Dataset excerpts
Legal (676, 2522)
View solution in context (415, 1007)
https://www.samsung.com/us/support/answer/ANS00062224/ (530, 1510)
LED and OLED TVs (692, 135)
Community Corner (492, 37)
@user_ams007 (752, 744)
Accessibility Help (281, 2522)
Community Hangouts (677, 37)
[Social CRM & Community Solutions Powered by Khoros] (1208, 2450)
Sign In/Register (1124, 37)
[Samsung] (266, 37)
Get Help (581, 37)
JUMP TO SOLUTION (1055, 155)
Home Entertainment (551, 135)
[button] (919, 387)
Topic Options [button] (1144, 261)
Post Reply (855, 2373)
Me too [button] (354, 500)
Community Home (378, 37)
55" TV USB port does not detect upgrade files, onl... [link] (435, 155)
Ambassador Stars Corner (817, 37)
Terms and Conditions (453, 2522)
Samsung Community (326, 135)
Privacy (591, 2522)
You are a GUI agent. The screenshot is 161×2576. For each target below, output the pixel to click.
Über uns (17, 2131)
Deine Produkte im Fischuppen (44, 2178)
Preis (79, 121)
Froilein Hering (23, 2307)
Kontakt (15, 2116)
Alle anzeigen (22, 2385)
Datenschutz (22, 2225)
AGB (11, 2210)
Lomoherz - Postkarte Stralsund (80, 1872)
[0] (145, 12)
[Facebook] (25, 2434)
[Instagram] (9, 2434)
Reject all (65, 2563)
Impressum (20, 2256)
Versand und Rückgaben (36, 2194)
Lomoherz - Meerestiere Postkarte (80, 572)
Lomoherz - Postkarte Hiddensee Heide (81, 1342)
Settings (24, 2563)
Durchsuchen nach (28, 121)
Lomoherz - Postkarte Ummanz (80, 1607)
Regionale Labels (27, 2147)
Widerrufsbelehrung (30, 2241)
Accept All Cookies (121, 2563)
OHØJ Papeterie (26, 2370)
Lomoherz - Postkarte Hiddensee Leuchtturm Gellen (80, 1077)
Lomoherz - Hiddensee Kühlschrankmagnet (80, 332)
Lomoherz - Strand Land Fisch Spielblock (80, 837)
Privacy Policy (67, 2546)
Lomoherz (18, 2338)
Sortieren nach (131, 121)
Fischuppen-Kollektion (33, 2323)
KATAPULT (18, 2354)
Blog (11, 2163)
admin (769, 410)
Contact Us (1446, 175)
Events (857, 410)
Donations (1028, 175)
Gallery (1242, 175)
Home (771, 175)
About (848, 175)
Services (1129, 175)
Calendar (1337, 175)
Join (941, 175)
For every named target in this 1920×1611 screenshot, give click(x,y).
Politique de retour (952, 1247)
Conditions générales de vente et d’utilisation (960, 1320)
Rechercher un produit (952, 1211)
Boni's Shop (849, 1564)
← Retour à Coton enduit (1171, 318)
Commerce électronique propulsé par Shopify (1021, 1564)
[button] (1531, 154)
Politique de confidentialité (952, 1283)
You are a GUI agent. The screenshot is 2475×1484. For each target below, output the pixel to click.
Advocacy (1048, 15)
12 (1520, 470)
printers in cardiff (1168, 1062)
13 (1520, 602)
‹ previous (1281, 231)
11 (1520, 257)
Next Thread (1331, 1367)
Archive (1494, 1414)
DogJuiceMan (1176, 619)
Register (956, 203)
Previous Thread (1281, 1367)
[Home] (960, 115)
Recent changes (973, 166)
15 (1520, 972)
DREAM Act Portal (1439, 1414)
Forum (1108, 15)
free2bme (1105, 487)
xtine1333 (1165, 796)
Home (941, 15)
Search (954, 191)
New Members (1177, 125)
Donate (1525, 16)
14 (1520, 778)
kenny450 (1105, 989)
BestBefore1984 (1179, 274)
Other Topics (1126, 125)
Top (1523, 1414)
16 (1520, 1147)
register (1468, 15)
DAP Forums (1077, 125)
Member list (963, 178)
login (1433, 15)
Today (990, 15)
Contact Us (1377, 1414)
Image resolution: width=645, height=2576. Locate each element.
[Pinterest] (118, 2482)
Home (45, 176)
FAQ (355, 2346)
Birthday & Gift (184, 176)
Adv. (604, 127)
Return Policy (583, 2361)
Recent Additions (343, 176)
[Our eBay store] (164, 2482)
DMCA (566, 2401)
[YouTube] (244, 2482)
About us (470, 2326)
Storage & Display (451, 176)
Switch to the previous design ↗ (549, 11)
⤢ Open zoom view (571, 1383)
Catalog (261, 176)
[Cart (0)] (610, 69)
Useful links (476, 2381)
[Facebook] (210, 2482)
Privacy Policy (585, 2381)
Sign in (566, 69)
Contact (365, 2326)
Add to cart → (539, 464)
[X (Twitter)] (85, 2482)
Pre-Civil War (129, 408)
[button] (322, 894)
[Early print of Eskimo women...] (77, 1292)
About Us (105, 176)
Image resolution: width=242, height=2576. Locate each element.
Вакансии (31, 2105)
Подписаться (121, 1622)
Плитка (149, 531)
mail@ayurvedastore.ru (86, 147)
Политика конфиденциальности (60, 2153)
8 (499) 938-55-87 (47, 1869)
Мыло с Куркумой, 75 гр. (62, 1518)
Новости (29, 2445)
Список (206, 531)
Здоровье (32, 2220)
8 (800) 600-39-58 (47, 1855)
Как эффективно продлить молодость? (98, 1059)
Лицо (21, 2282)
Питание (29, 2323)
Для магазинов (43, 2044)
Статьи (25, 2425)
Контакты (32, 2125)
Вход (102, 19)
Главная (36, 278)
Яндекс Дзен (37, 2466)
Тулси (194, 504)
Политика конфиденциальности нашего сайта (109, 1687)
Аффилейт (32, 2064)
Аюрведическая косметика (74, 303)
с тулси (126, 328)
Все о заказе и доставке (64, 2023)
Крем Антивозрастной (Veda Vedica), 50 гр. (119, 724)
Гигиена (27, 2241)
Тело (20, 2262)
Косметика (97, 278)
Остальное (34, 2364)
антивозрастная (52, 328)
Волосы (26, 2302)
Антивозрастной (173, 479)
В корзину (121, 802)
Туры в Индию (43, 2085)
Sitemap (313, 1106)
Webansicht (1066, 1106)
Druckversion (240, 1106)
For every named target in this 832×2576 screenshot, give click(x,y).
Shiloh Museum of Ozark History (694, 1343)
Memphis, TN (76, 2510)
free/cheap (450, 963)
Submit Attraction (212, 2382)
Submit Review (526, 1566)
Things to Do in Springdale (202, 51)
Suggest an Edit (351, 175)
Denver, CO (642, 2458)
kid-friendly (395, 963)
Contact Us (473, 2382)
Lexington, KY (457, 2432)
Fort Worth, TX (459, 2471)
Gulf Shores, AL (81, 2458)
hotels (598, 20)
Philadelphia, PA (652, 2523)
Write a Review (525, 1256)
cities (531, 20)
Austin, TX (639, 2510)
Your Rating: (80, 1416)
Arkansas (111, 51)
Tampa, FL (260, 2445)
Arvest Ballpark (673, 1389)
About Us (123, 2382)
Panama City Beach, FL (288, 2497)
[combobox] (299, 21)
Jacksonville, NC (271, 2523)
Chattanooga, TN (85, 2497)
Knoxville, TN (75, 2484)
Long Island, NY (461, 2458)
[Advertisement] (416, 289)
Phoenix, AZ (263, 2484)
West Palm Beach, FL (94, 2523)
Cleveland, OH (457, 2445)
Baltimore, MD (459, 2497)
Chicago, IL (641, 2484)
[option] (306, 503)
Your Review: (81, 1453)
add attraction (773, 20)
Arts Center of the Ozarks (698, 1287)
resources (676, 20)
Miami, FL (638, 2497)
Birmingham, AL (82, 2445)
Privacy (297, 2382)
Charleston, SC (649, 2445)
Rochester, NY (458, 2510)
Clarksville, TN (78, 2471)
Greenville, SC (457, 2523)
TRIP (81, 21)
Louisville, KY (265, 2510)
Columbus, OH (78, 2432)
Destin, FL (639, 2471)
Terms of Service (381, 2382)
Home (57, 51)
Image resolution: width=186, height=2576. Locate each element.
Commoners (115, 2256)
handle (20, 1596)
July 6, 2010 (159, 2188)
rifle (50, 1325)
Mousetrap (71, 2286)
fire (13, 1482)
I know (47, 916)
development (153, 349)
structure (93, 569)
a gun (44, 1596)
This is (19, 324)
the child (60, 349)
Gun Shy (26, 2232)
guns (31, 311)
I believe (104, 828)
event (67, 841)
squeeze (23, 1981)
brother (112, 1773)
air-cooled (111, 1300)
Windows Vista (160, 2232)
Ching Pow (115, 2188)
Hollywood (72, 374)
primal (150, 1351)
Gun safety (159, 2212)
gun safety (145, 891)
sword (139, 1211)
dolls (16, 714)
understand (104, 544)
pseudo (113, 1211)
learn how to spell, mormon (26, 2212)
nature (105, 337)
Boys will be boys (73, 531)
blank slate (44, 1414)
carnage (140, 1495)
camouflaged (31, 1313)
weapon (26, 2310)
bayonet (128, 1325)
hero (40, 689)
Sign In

* **What you are asked to do**:
From the records above, print only the lines between the one holding "Arvest Ballpark (673, 1389)" and the one holding "understand (104, 544)", inclusive, exactly as they stand.

* **Answer below**:
Arvest Ballpark (673, 1389)
About Us (123, 2382)
Panama City Beach, FL (288, 2497)
[combobox] (299, 21)
Jacksonville, NC (271, 2523)
Chattanooga, TN (85, 2497)
Knoxville, TN (75, 2484)
Long Island, NY (461, 2458)
[Advertisement] (416, 289)
Phoenix, AZ (263, 2484)
West Palm Beach, FL (94, 2523)
Cleveland, OH (457, 2445)
Baltimore, MD (459, 2497)
Chicago, IL (641, 2484)
[option] (306, 503)
Your Review: (81, 1453)
add attraction (773, 20)
Arts Center of the Ozarks (698, 1287)
resources (676, 20)
Miami, FL (638, 2497)
Birmingham, AL (82, 2445)
Privacy (297, 2382)
Charleston, SC (649, 2445)
Rochester, NY (458, 2510)
Clarksville, TN (78, 2471)
Greenville, SC (457, 2523)
TRIP (81, 21)
Louisville, KY (265, 2510)
Columbus, OH (78, 2432)
Destin, FL (639, 2471)
Terms of Service (381, 2382)
Home (57, 51)
Image resolution: width=186, height=2576. Locate each element.
Commoners (115, 2256)
handle (20, 1596)
July 6, 2010 (159, 2188)
rifle (50, 1325)
Mousetrap (71, 2286)
fire (13, 1482)
I know (47, 916)
development (153, 349)
structure (93, 569)
a gun (44, 1596)
This is (19, 324)
the child (60, 349)
Gun Shy (26, 2232)
guns (31, 311)
I believe (104, 828)
event (67, 841)
squeeze (23, 1981)
brother (112, 1773)
air-cooled (111, 1300)
Windows Vista (160, 2232)
Ching Pow (115, 2188)
Hollywood (72, 374)
primal (150, 1351)
Gun safety (159, 2212)
gun safety (145, 891)
sword (139, 1211)
dolls (16, 714)
understand (104, 544)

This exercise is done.